**YOUR TASK**
From the records below, set down exactly the lines starting with the line that contains "3 Comments (626, 459)" and going on through the line that contains "Youtube (100, 291)". Nothing else is wanted.

==== EXTRACTED MATERIAL

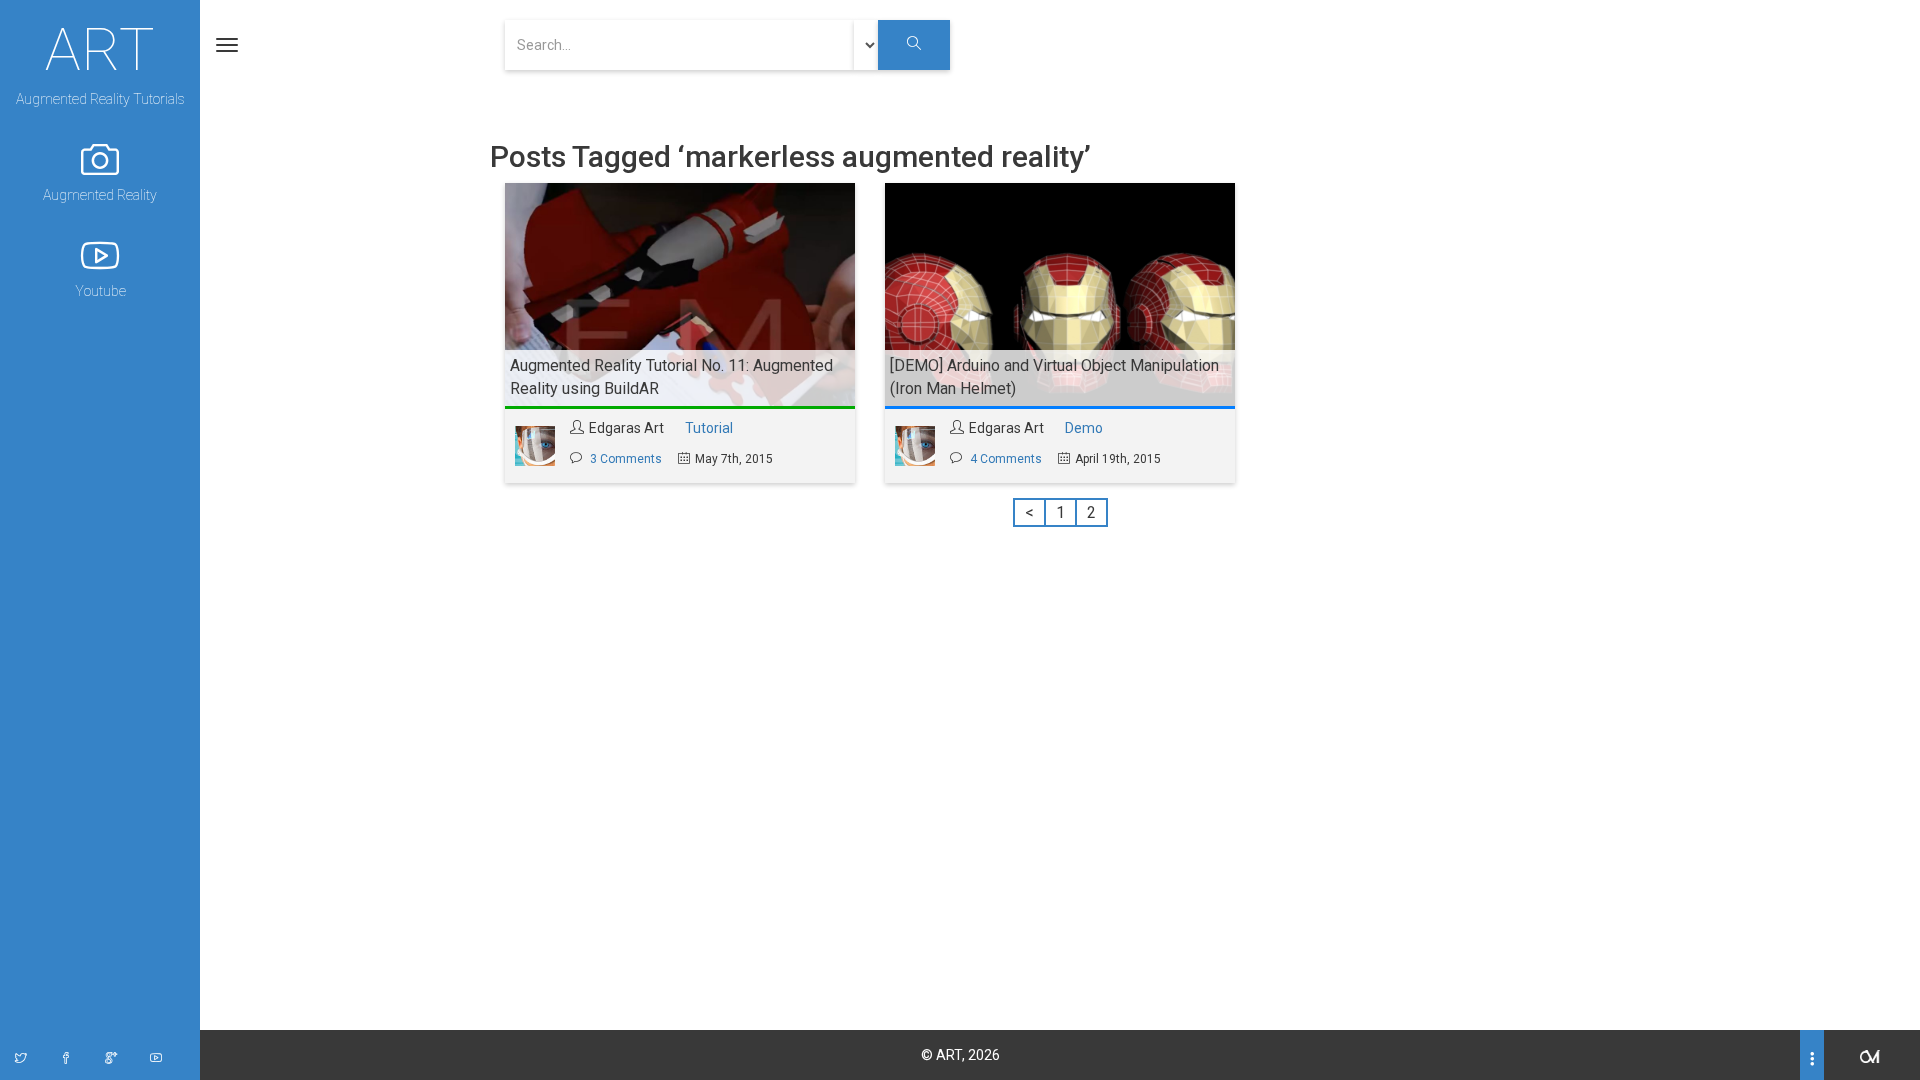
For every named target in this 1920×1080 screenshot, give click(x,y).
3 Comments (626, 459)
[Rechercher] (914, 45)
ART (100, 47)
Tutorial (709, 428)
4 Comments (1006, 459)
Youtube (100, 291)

========
==== EXTRACTED MATERIAL

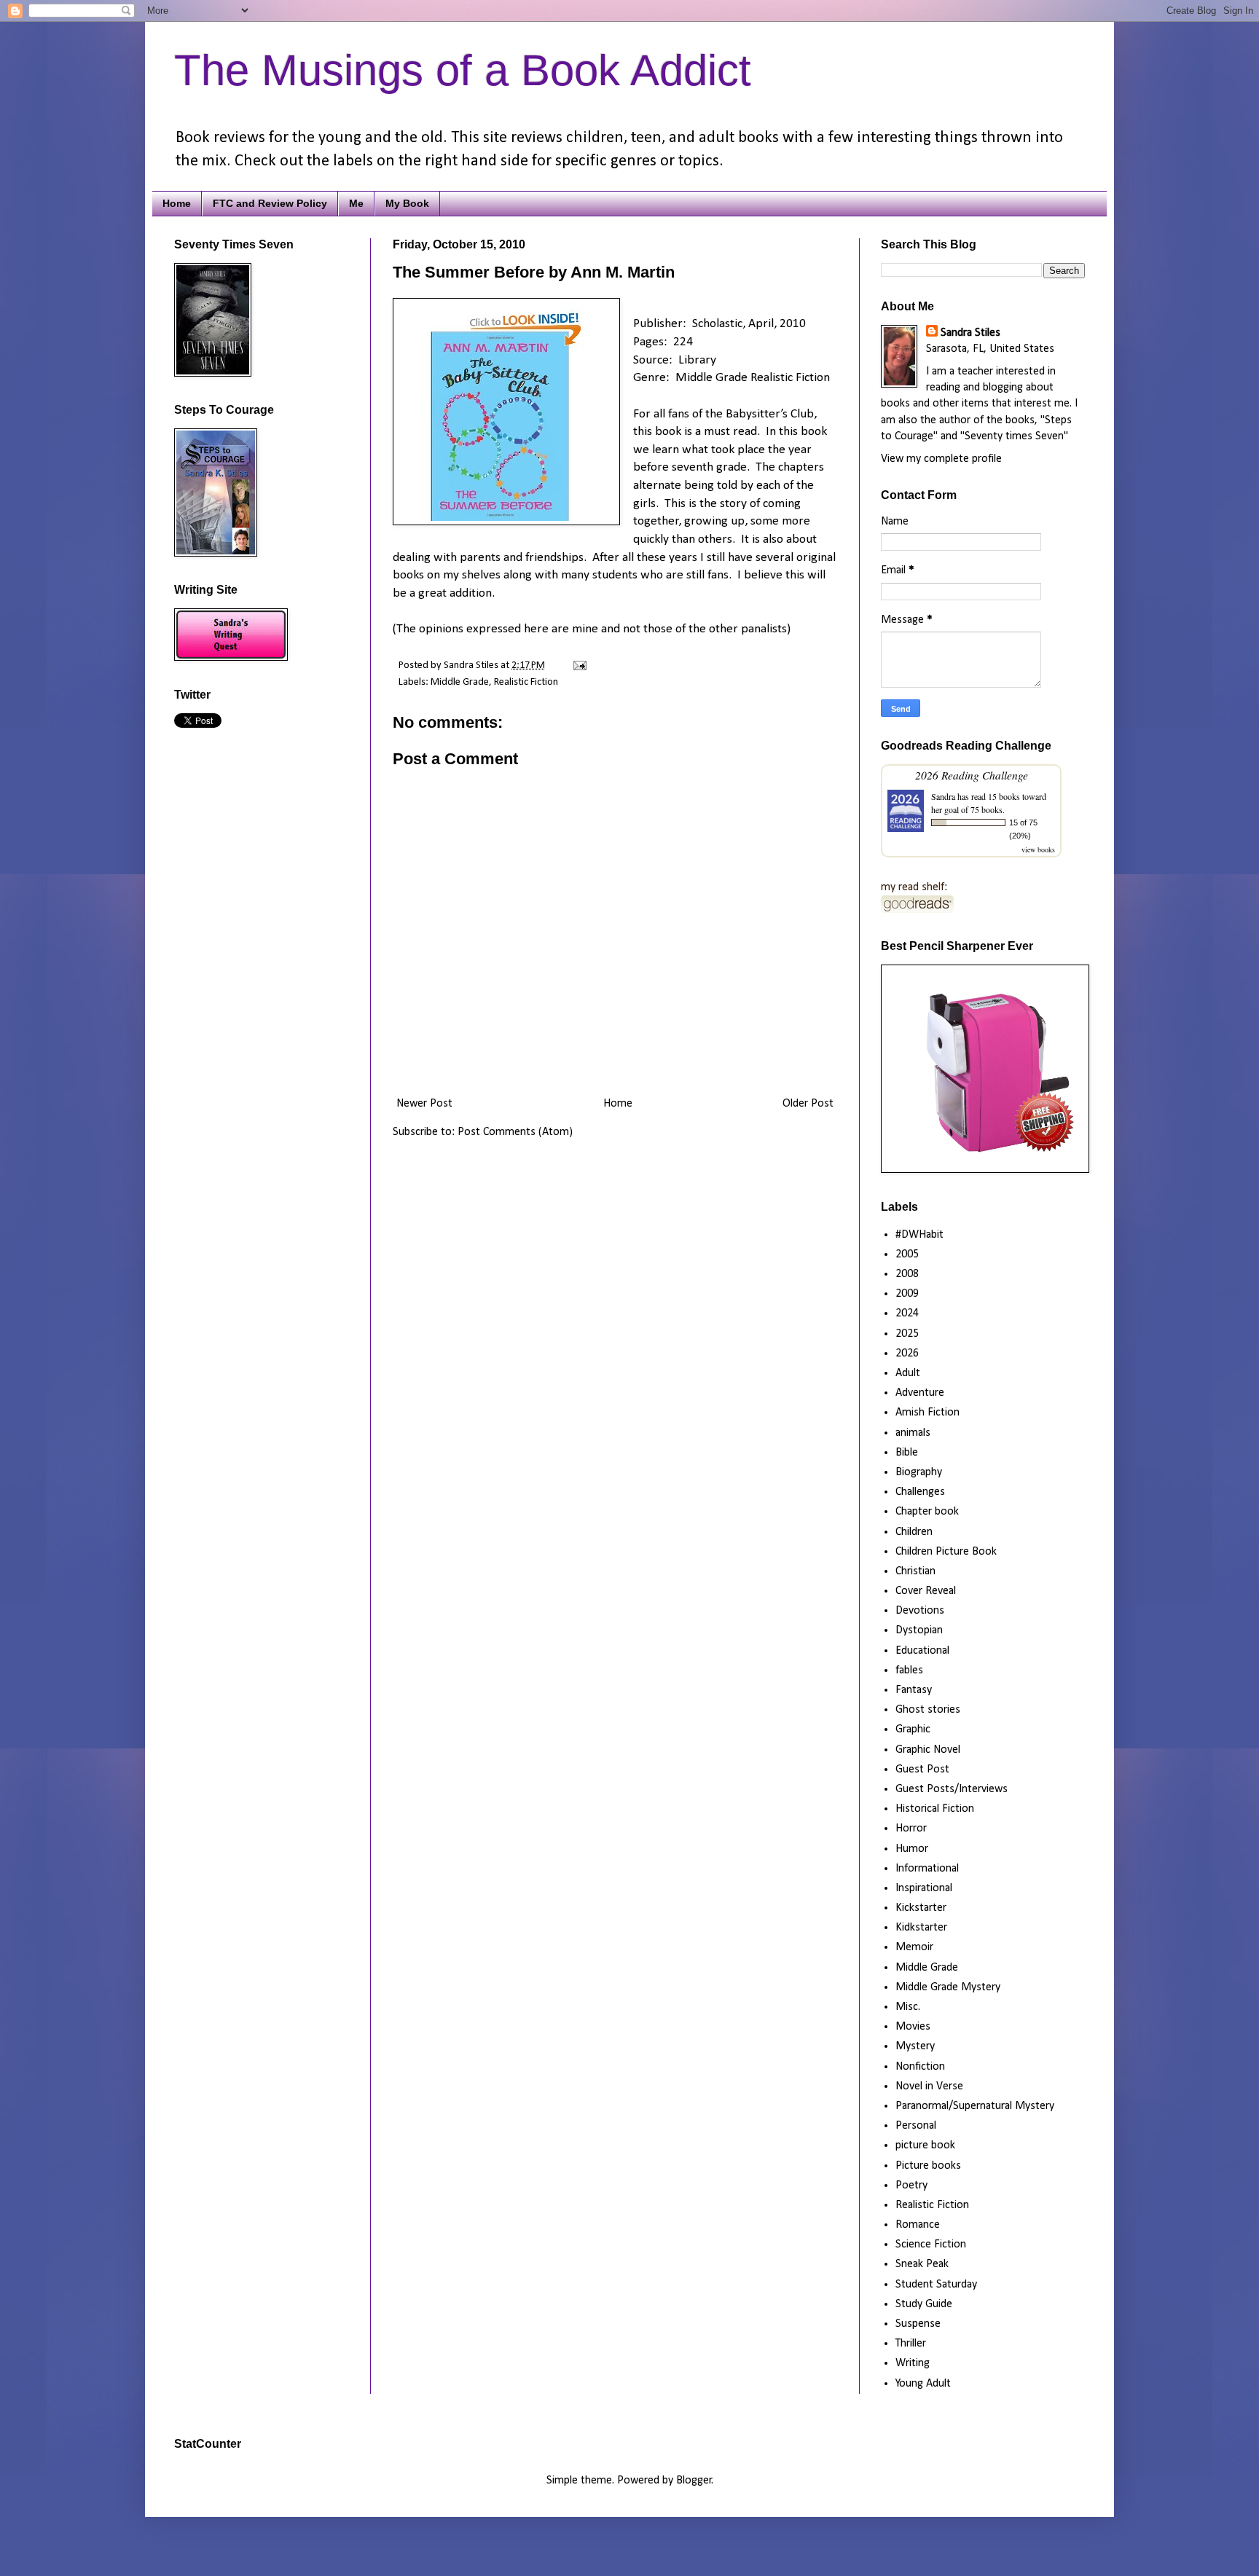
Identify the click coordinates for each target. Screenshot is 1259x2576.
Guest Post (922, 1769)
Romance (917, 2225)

========

**ANSWER SPACE**
3 Comments (626, 459)
[Rechercher] (914, 45)
ART (100, 47)
Tutorial (709, 428)
4 Comments (1006, 459)
Youtube (100, 291)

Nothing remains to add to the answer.